Bouge pas, meurs, ressuscite! (Vitali Kanevsky, 1989)

En 1947 près d’un goulag sibérien, les tribulations d’un gamin livré à lui-même.

Film naturaliste qui mise plus sur l’effet produit par le sordide des situations et l’esthétisme du joli filmage en noir et blanc que sur un scénario très ténu. Un film pour festival quoi.

Un brave garçon (Ceux de Novgorod, Boris Barnet, 1943)

Pendant la seconde guerre mondiale, des partisans russes recueillent un chanteur lyrique évadé et un aviateur français parachuté.

Le scénario de ce film de propagande est grossier mais la mise en scène est étonnamment sereine et aérée. Le naturel du découpage en plans-séquences, l’importance visuelle de la nature ainsi que la place incongrue accordée à la musique (il y a plusieurs passages chantés dûs au personnage du chanteur lyrique) font oublier les inévitables clichés. Ceux de Novgorod est un petit film (1 heure) d’une beauté inattendue.

Trois chants sur Lénine (Dziga Vertov, 1934)

Panégyrique à la gloire de Lénine dans lequel Dziga Vertov continue ce qu’il entreprenait dans L’homme à la caméra, à savoir la savante mise en correspondance de prises de vue pseudo-documentaires. Il n’y a ni narration ni apparence de mise en scène mais le montage se charge de nous montrer que de l’Anatolie à la Place rouge, tout le monde aime Lénine. Il y a certes quelques plans frappants mais le film est dans l’ensemble fort peu intéressant puisque les images se contentent d’illustrer des cartons du type « Les siècles passeront, et les gens oublieront les noms des pays dans lesquels vécurent leurs ancêtres. Pourtant, ils n’oublieront jamais le nom de Lénine. Vladiminir Litick Lénine. » De la propagande soviétique dans toute sa splendeur idéale pour montrer à des jeunes (ou des moins jeunes) qu’une forme documentaire n’a rien à voir avec l’objectivité ou la vérité.

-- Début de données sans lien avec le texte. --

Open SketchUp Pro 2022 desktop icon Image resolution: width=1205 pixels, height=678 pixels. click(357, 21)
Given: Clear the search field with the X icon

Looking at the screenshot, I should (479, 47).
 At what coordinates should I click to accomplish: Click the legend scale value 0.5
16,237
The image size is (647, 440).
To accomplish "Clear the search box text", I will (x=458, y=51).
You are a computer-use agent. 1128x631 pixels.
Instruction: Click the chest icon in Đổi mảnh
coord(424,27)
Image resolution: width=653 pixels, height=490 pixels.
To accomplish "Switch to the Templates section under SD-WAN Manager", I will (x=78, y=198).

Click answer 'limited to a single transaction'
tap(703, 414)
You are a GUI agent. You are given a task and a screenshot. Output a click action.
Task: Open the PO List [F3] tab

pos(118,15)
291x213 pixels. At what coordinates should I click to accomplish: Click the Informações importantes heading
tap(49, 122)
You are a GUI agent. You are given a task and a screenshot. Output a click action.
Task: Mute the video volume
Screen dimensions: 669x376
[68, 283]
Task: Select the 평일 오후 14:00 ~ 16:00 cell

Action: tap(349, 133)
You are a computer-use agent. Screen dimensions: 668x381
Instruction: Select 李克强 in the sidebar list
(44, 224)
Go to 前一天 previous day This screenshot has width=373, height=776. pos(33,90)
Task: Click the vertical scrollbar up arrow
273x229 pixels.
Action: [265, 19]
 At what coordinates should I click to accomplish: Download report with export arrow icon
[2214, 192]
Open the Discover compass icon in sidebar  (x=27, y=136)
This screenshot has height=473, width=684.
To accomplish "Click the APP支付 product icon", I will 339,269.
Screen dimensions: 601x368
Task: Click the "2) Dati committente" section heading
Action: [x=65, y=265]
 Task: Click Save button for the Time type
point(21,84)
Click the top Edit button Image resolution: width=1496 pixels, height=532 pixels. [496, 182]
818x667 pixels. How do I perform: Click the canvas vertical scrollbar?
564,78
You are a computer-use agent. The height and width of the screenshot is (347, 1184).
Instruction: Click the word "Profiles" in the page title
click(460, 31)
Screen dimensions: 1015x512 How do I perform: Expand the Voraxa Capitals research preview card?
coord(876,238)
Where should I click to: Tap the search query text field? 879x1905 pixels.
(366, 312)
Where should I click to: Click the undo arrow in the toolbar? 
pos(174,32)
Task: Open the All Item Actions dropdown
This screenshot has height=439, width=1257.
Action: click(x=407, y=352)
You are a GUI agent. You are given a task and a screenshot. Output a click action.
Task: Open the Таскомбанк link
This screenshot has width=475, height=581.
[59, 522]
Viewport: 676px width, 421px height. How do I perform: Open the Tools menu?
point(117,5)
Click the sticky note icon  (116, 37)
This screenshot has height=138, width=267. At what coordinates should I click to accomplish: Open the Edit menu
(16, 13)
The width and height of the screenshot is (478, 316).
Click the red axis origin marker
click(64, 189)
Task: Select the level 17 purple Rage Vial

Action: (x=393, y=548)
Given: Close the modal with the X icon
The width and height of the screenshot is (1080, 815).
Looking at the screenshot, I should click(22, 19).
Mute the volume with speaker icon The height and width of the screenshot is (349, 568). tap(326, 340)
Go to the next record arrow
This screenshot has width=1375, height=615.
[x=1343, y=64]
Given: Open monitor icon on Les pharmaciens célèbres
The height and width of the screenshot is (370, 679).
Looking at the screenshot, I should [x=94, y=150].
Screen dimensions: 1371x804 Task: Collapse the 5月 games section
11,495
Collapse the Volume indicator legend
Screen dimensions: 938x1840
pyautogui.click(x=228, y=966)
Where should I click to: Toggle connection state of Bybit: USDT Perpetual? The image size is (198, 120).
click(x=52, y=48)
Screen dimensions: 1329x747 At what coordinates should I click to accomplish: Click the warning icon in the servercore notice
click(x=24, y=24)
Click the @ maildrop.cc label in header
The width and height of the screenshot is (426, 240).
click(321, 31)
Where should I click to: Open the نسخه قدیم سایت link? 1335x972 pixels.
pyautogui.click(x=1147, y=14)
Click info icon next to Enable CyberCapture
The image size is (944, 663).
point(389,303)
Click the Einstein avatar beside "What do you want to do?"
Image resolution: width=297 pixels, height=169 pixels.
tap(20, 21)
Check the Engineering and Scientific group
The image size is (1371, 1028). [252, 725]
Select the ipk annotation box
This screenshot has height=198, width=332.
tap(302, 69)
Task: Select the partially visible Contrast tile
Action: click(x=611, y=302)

La Terre (Alexandre Dovjenko, 1930)

On l’a quelque peu oublié aujourd’hui mais l’Ukraine fut une des provinces soviétiques où le cinéma était le plus florissant. Dans les années 20, le pouvoir central avait bien du mal à étouffer les traditions des metteurs en scène de ce pays de petits propriétaires (les vilains koulaks). Pour rééduquer les réfractaires, on fonda une école de cinéma à Odessa mais les cinéastes détournèrent l’expression du sentiment national en exaltant la Nature. A la fin des années 20, les Soviets décidèrent alors de frapper un grand coup en fermant les studios d’Odessa et de Yalta. Plusieurs réalisateurs furent envoyés en stage de rééducation à Moscou. Ils revinrent dans leur pays natal frappés par la lumière du génial petit père des peuples.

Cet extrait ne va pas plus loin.